EDITORIAL

Ralph‘s magic

Recto has defended the transfer of excess funds, including P89.9 billion from PhilHealth and P117 billion from the Philippine Deposit Insurance Corp, saying he merely followed the law.

DT

As the nation prepared for Christmas cheer, the unwrapping of the 2024 national budget revealed something far less festive. From enabling the raiding of government-owned firms to the disbursement of funds for projects lodged under Unprogrammed Appropriations (UA), Executive Secretary Ralph Recto played a central role in what critics describe as a carefully staged sleight of hand.

A retired associate justice said prosecuting Recto for allegedly architecting a scheme to slip pork barrel projects into the 2024 budget would be difficult because there was no paper trail.
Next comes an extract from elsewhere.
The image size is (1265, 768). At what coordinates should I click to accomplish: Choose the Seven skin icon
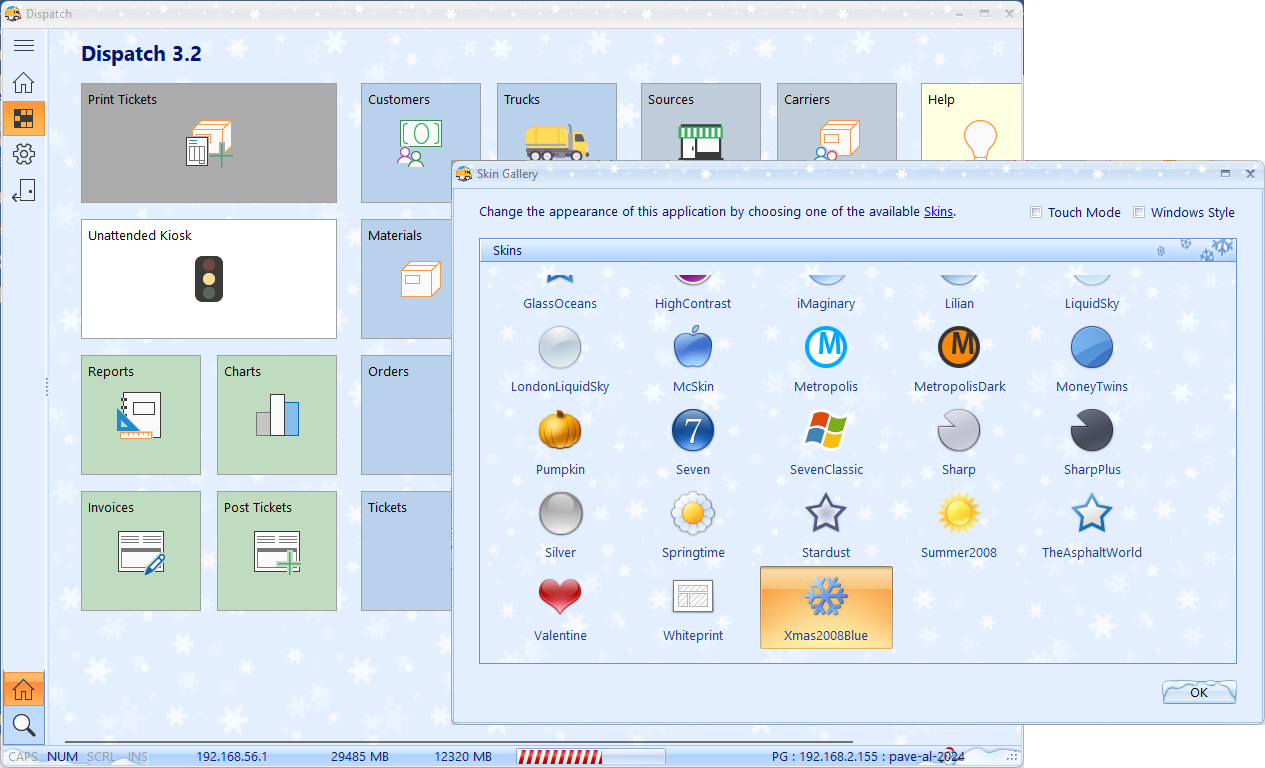[x=692, y=431]
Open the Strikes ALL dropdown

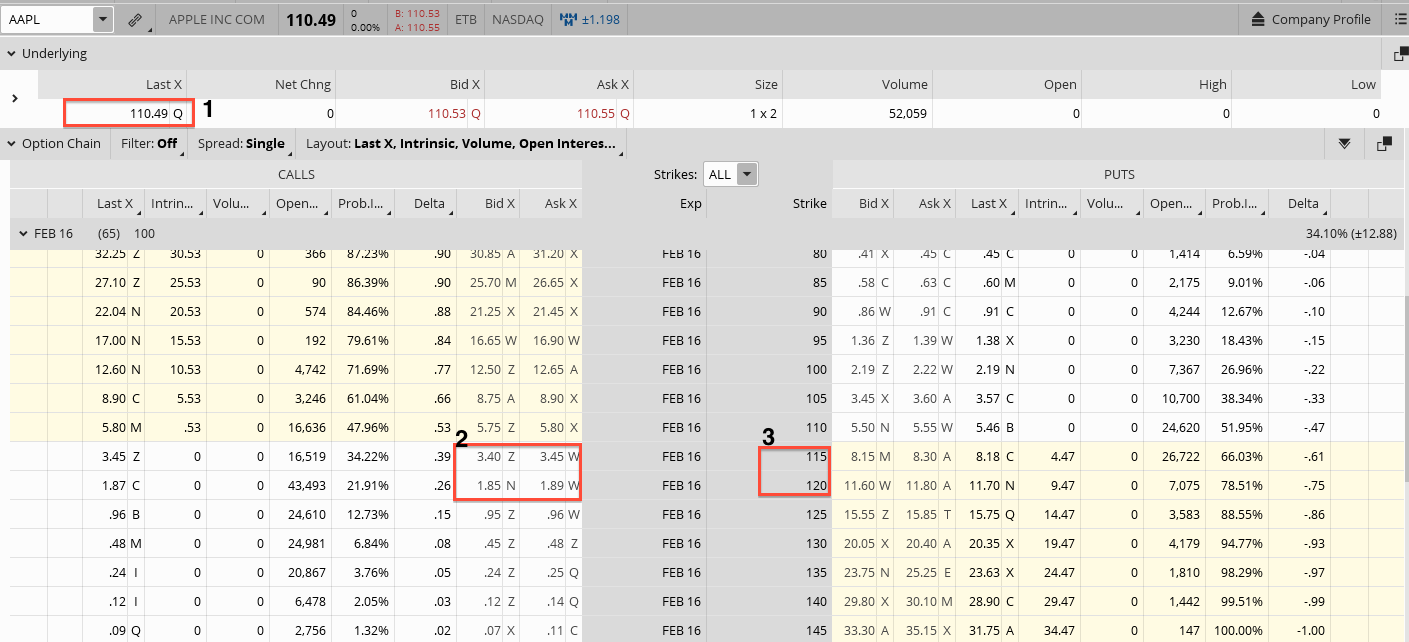click(x=746, y=174)
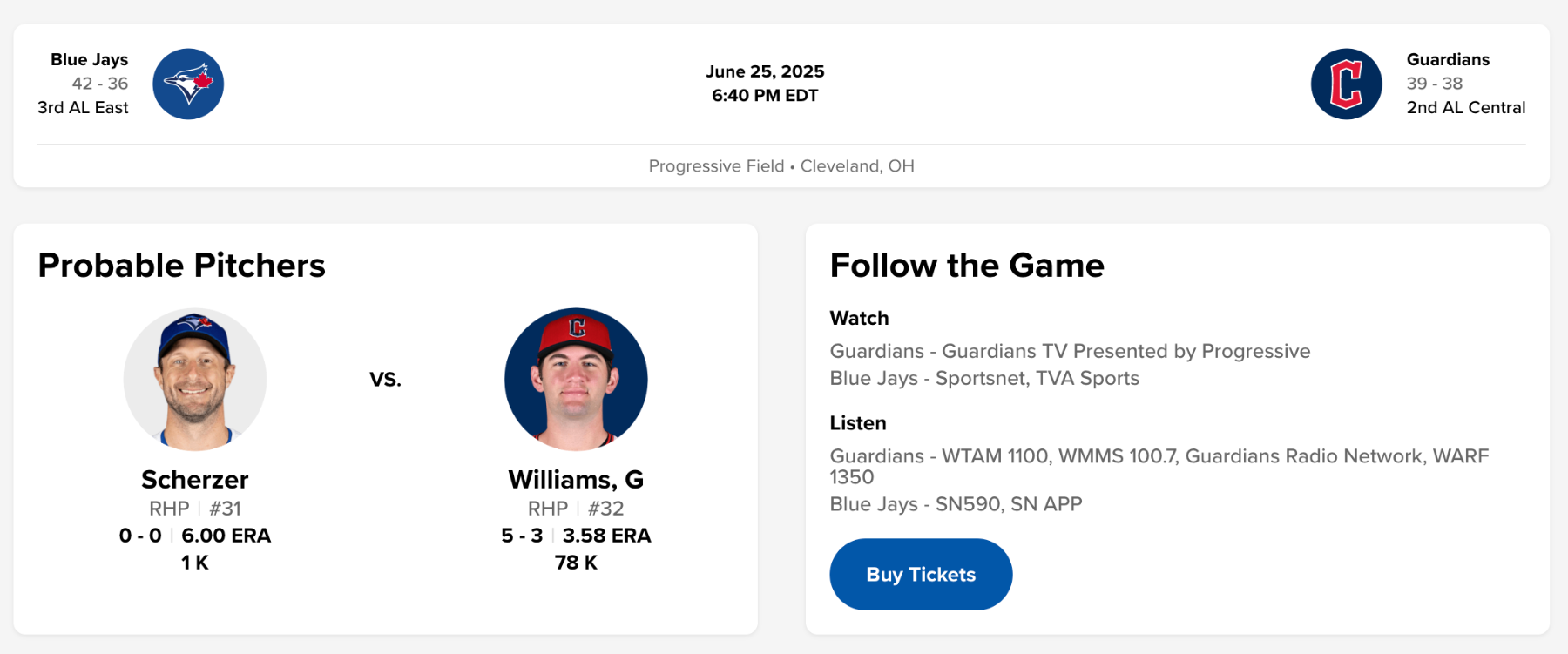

Still, the pattern, critics argue, was clear from the beginning.

The UA ballooned to an unprecedented P731 billion in the 2024 budget, far above the P281.9 billion proposed in the National Expenditure Program. Regular budget items, including flagship infrastructure projects, were transferred out to make room for pet projects, largely flood-control structures under the Department of Public Works and Highways.

To fund the bloated UA, the bicameral conference committee, of which Recto was a member in his capacity as Batangas representative and deputy speaker, inserted a provision into the General Appropriations Bill.

Special Provision 1(d) under Chapter XLIII, or Unprogrammed Appropriations, of Republic Act 11975 authorized the Department of Finance to identify and direct the remittance of excess reserve funds from government-owned or controlled corporations to the Bureau of the Treasury. 

These funds were then used to bankroll items under the UA, which are supposed to be standby funds released only upon specific conditions such as excess revenues or fund transfers.

On 12 January 2024, shortly after the holiday season, Recto became finance secretary and issued Circular 003-2024, ordering GOCCs, notably PhilHealth, to remit excess funds. The transfers to the National Treasury triggered the release of UA funds for various projects.

On 5 December 2025, the Supreme Court struck down Special Provision 1(d) and the Department of Finance circular, ruling that both were unconstitutional as an ambiguous rider.

“The insertion of the special provision did not happen by chance. It was intentional. And it never appeared before,” the retired justice said. “You have to prove to charge Recto as part of the conspiracy to insert Special Provision 1(d) of the UA. This unique provision first appeared in the 2024 budget and never appeared again.”

He explained that neither the National Expenditure Program nor the General Appropriations Bill contained the provision. 

It emerged only during bicameral deliberations, where Recto sat alongside Ako Bicol Partylist Rep. Zaldy Co as chairperson and Marikina Rep. Stella Quimbo as senior member.

Recto has defended the transfer of excess funds, including P89.9 billion from PhilHealth and P117 billion from the Philippine Deposit Insurance Corp., saying he merely followed the law.

Critics counter that the conspiracy to siphon special funds took shape when Recto was a member of the 2023 bicameral committee that crafted the provision and was completed in 2024 when, as finance secretary, he ordered its implementation.

For a season meant to symbolize goodwill and generosity, the episode instead left many Filipinos feeling that the real gifts had gone to a well-connected few.